Earlier today, the U.S. Department of Justice and Department of Education officially withdrew the statements and policies from the Obama administration that protect trans students—particularly restroom policies.
But Portland State University, where you can identify as one of nine genders, with another nine sexual orientations, says that the repeal will not affect its gender-neutral restroom policies, nor their transgender students.
"My understanding of the Trump directive is it would go back to the states and the state of Oregon is already pretty clear on that issue. There are some states in the country that challenged Obama's directive on transgender identity bathrooms," says PSU spokesperson Chris Broderick. "We're certainly not going to be affected.
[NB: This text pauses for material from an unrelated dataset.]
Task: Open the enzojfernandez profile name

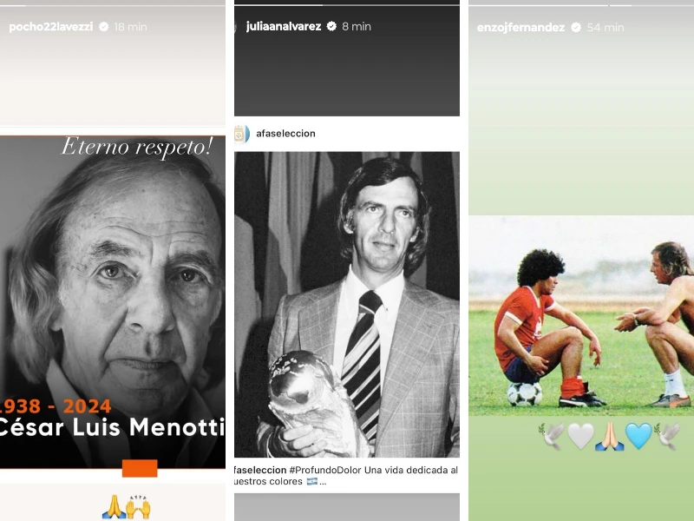Action: (521, 28)
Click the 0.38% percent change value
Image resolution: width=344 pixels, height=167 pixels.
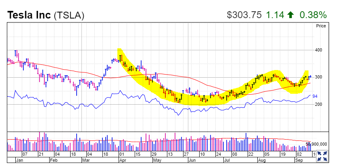313,15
There's just not an issue at all on who can use what bathroom and that's not going to change at PSU."
In May 2016, a letter issued by the Civil Rights Division of the DOJ and the DOE, sent to schools that receive federal funding, said the feds interpret "sex discrimination" under Title IX, a federal law that bans sex discrimination in schools, to include gender identity—or schools could lose federal funds.
The letter that came from the Trump administration today withdrew those protections, writing that the documents "do not contain extensive legal analysis or explain how the position is consistent with the express language of Title IX, nor did they undergo any formal public process." It goes on to say that "there must be due regard for the primary role of the States and local school districts in establishing educational policy."
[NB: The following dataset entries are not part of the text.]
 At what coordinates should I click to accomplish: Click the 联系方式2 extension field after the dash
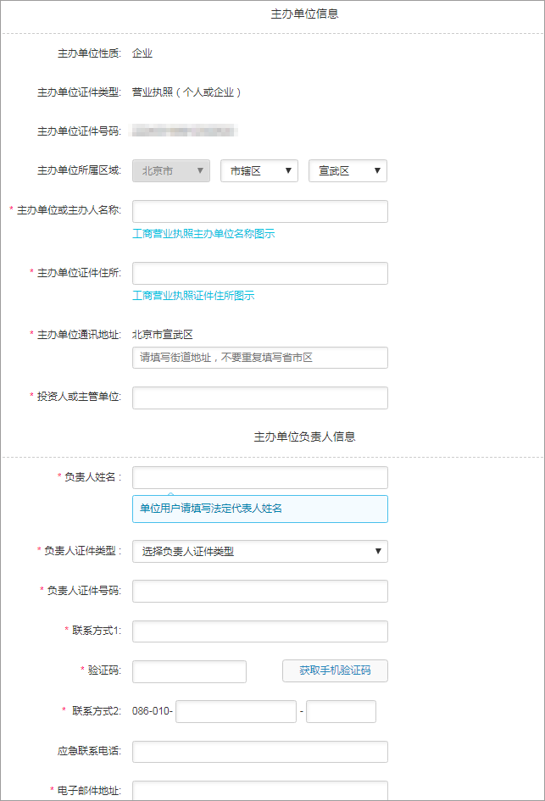341,711
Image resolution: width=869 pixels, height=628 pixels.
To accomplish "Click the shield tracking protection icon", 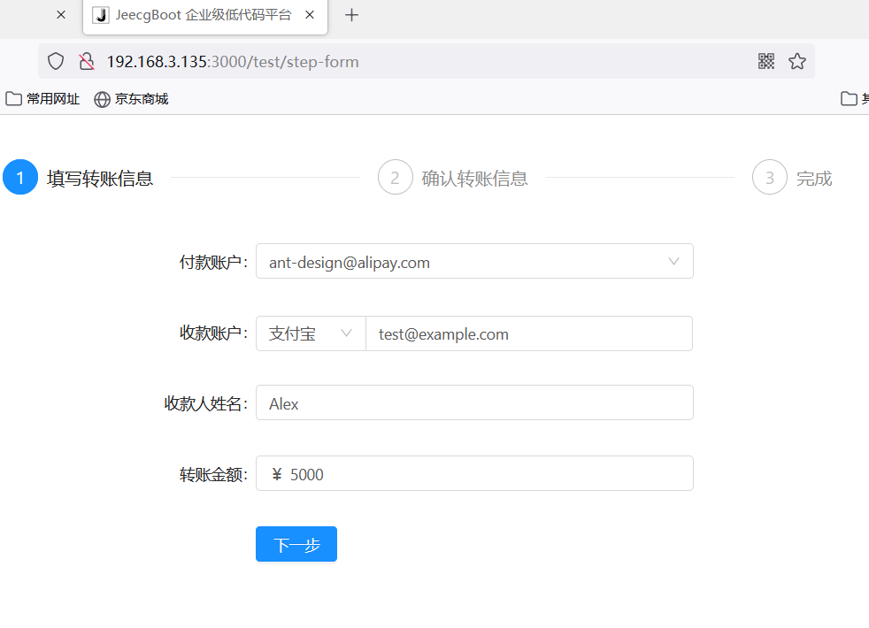I will [x=56, y=61].
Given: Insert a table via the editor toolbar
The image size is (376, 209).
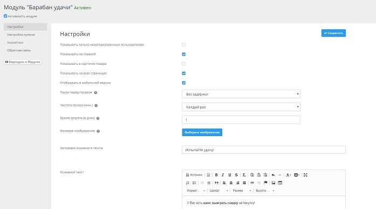Looking at the screenshot, I should (280, 183).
It then says, "All schools must ensure that all students, including LGBT students, are able to learn and thrive in a safe environment."
Attorney General Jeff Sessions supported the guidance, writing, "Congress, state legislatures and local governments are in a position to adopt appropriate policies or laws addressing this issue."
If the decision does go back to the states, it's likely that Oregon would uphold Obama's guidance.
As reported by OPB, the Oregon School Boards Association attorney Spencer Lewis said that state law does protect transgender students, and that Oregon is allowed to go beyond federal guidelines to protect certain groups of people.
And last May, the Oregon Department of Education laid out a 15-page report of guidelines for school districts to create a safe school environment for transgender students. The document clarifies that Title IX protects transgender and gender nonconforming students, and clarifies the definition of "sexual orientation."